In late 2017, VNG was running 17 destinations at strategic areas of seven key tourist cities/provinces, including 12 hotels, two conventional centers/restaurants, three amusement parks, and one travel agent.

VNG holds seven percent of Hospitality market share in operating cities/provinces, serving about 2.6 million turns of middle and upper-class tourists.

By 2020, the company expects to open 12 more destinations based on potential and national location, including one foreign destination.

TTC Hospitality aims to serve more than four million turns of tourists, and gradually proves the dominance in Vietnam’s Hospitality industry.

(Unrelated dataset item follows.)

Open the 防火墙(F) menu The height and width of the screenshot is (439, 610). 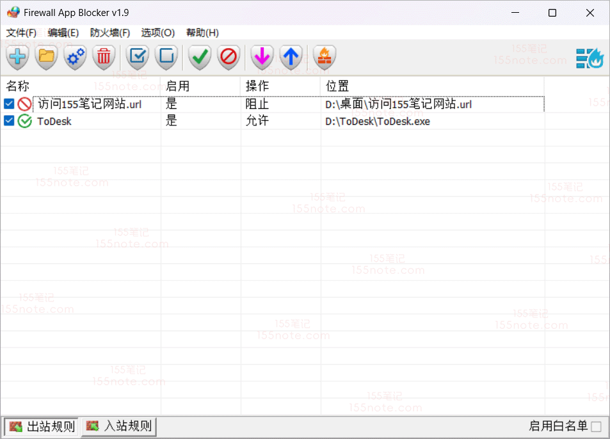[109, 33]
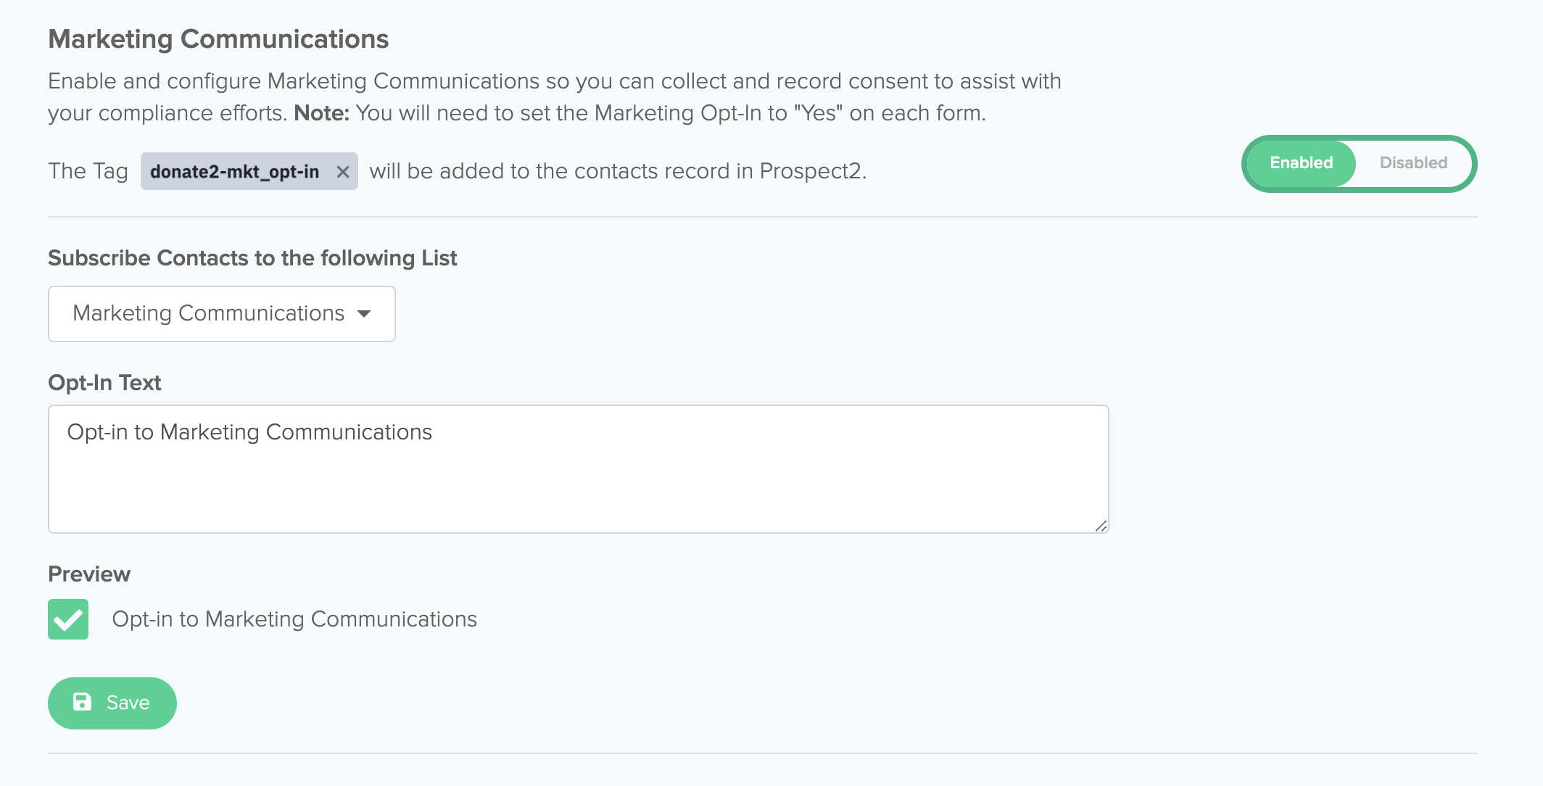
Task: Click "The Tag" text before the tag chip
Action: [88, 171]
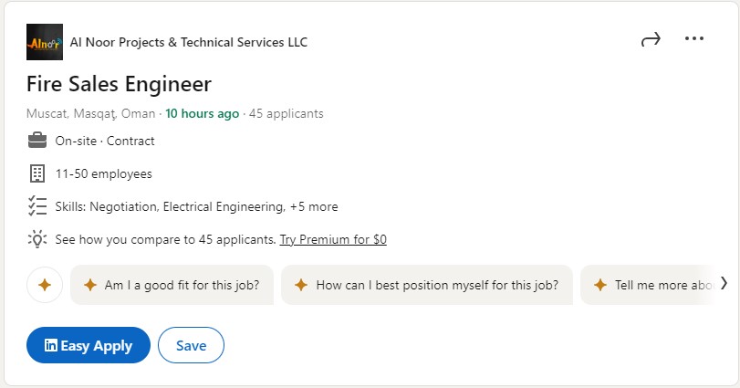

Possessing long–term vision and strategy in developing comprehensive business chain of four major fields, VNG also expects that net revenue and total assets will respectively peak VND2,132 billion and VND4,882 billion by 2020. VNG has the biggest capitalization hospitality industry in Vietnam.

VNG’s capitalization occupies 15 percent value of total industry capital, and is 1.3 times higher than that of the following company in this field.

VNG is a business operating in four major fields, including hotel, amusement park, restaurant, and travel. Among those fields, hotel contributes the highest proportion (52 percent) to total revenue and the hotel revenue is 13 percent higher than the figure of the same period last year.

Amusement park takes the second position by contributing 18 percent of total revenue and witness a yearly increase of four percent. Restaurant, travel and other operations respectively accounts for 11 percent and 19 percent of total revenue.

VNG’s revenue structure is mainly focusing on core business field, particularly hotel and amusement park which have profit margin of over 50 percent in the first quarter, to significant improvement of the first quarter’s business performance.

Gross profit margin reached 43 percent which is 115 percent as high as the figure of 20 percent of the same period last year.

Net profit margin was 22 percent which is 633 percent higher than the rate of 3 percent of the same period last year.

Moreover, both return on assets (ROA) and return on equity (ROE) considerably increased to be 1,588 percent and 1,665 percent respectively higher than those at the same period last year.